The only thing this sort of experiment could disprove is the idea that free will comes from something OUTSIDE your brain. If we believe your brain represents everything that you are (in terms of thoughts and consciousness), then anything the brain signals can't come BEFORE you have exercised free will, since the signal IS your free will.

I am very confused as to how anyone could think your brain waves could disprove free will.

1 comments

You are mixing up definitions. You use "you" to mean "brain". Under that model, of course you can't disprove free will. But the model you are using is not at all useful, as you illustrate in your confusion.

The idea of free will is typically assigned to a "conscious self-model", not just a brain. The self-model generally accepted to be an emergent construct of the brain.

Thus, in the "conscious free will" model, if the brain makes a decision and hands it over to the "self-model", there is -obviously- no free will. The conscious self-model is simply an observer after the fact.

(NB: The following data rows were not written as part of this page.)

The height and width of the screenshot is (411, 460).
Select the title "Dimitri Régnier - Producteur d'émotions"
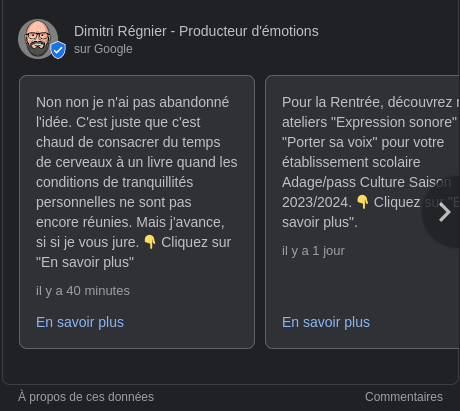click(x=196, y=31)
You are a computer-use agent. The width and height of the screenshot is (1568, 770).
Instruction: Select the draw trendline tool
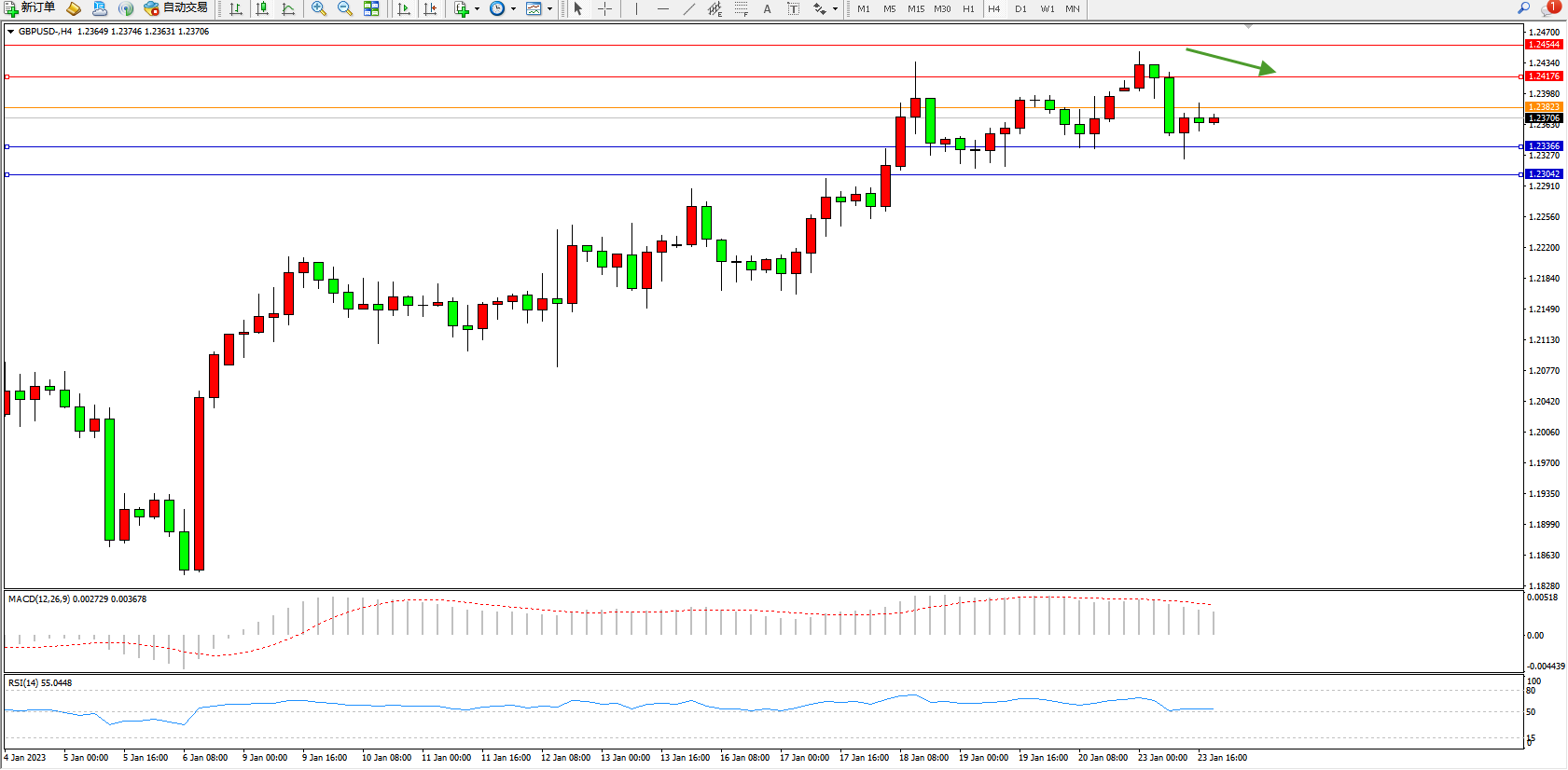coord(688,8)
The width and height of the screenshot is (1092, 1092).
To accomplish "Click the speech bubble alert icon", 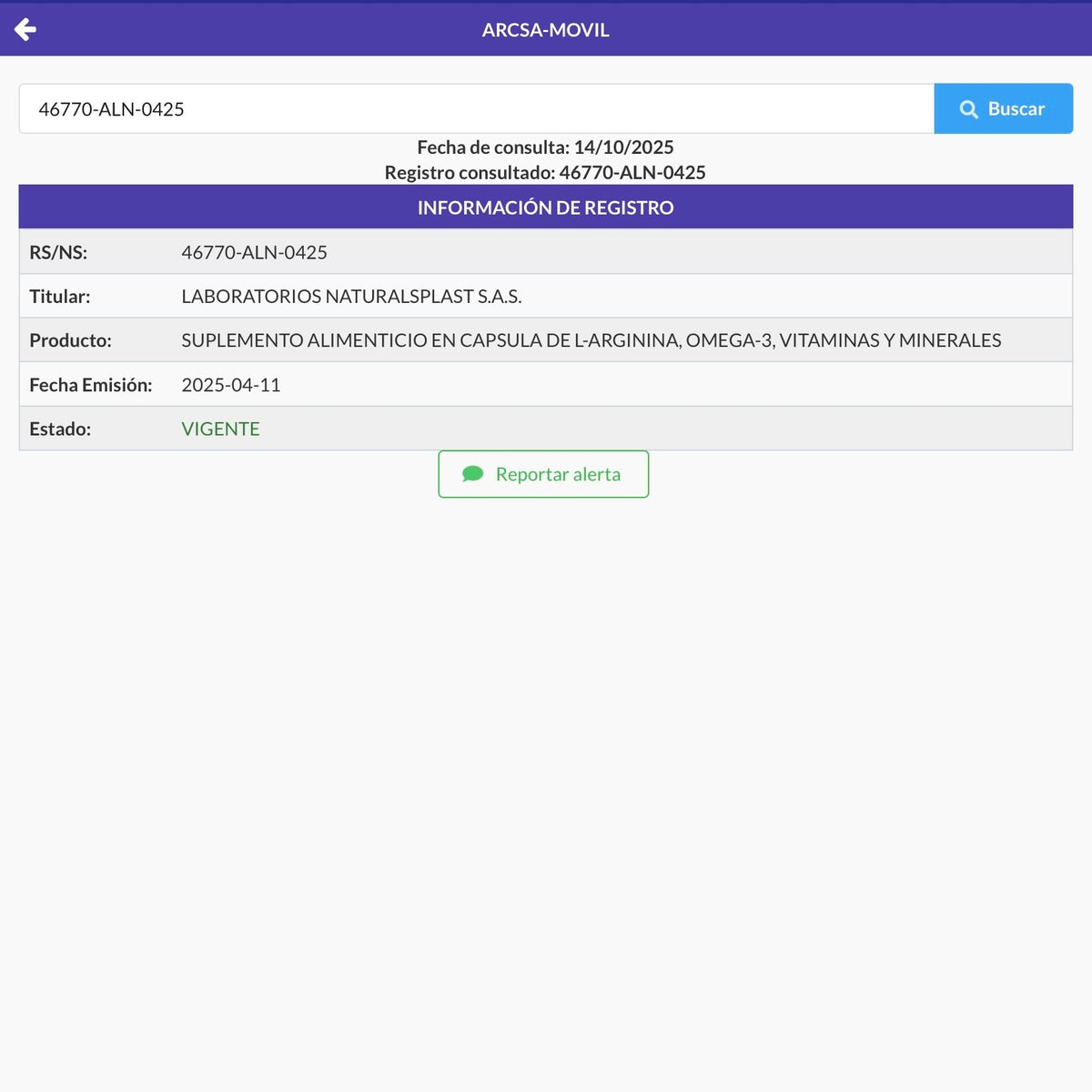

Any notion of agency that it experiences is an illusion.

I don't think I follow... even if we think of the "conscious free will" as being an emergent property of the brain, it would still be made up of brain waves within the brain.

What else would free will be but an aspect of your brain? There is nothing else for it to be?

Think in terms of a layered system (subsumption architecture is useful [1]).

Sure the substrate is the brain and is common to all layers, but the layers are functionally different.

The self-model, "you" is a high-level circuit. The low-level circuits make all decisions and relay the results to the higher levels.

[1] https://en.wikipedia.org/wiki/Subsumption_architecture

[2] https://www.rifters.com/crawl/?p=9000

From your second link: "Will and perception do not cause the firing of neurons; they result from it. By definition, everything we are conscious of has to be preceded by neuronal activity that we are not conscious of. That’s just cause/effect. That’s physics."

I guess that is the part that I have trouble with... especially the first sentence: ""Will and perception do not cause the firing of neurons; they result from it"

They don't cause it OR result from it... they ARE it. Everything that is us (including our free will) is made up of those neurons. Our thoughts are neurons firing. Everything we think and believe and experience and decide is contained in those neurons, their state, and their connections.

I always thought the question of free will (at least since I was a philosophy undergrad) was about whether our brains (and the universe) are deterministic or not. I feel like the more we learn about quantum mechanics and physics, the more it seems like the world is NOT deterministic. The uncertainty of the universe means the neuron behavior is NOT deterministic, and that non-determinism is where free will lies.

The neat thing about layered systems is that they don't really exist. The sin of the "layering violation" is everywhere.
And if the "self-model" is "the brain" that makes the decision?